Among the entries below, find each line with "accomplish" and show it.

====

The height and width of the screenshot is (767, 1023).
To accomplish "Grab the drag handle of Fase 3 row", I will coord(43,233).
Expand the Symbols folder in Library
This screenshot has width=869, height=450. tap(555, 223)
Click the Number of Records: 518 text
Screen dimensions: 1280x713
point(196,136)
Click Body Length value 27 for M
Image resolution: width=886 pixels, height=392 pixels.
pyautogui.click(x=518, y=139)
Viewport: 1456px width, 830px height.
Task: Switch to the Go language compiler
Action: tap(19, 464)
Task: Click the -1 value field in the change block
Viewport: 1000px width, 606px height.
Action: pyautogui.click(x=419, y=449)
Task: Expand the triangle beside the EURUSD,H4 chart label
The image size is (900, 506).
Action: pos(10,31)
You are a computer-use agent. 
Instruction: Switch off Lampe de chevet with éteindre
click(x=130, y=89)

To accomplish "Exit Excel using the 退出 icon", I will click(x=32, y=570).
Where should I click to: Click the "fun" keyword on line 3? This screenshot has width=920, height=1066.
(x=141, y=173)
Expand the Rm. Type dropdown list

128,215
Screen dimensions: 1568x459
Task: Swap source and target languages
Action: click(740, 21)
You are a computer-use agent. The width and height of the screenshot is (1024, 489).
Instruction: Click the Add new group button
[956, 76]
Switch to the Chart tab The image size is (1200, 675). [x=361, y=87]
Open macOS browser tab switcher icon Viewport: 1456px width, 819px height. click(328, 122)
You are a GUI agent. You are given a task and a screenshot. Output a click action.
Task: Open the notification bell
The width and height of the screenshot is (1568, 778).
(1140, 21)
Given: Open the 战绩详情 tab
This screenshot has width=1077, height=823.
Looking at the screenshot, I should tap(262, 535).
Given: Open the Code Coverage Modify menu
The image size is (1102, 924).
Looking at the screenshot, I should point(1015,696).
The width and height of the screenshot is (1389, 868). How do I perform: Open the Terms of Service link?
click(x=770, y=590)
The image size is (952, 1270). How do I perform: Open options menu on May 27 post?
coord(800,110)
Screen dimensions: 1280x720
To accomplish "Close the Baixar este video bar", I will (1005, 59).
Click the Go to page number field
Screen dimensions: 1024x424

====

## FINISHED TASK
To accomplish "Grab the drag handle of Fase 3 row", I will coord(43,233).
To accomplish "Exit Excel using the 退出 icon", I will click(x=32, y=570).
To accomplish "Close the Baixar este video bar", I will (1005, 59).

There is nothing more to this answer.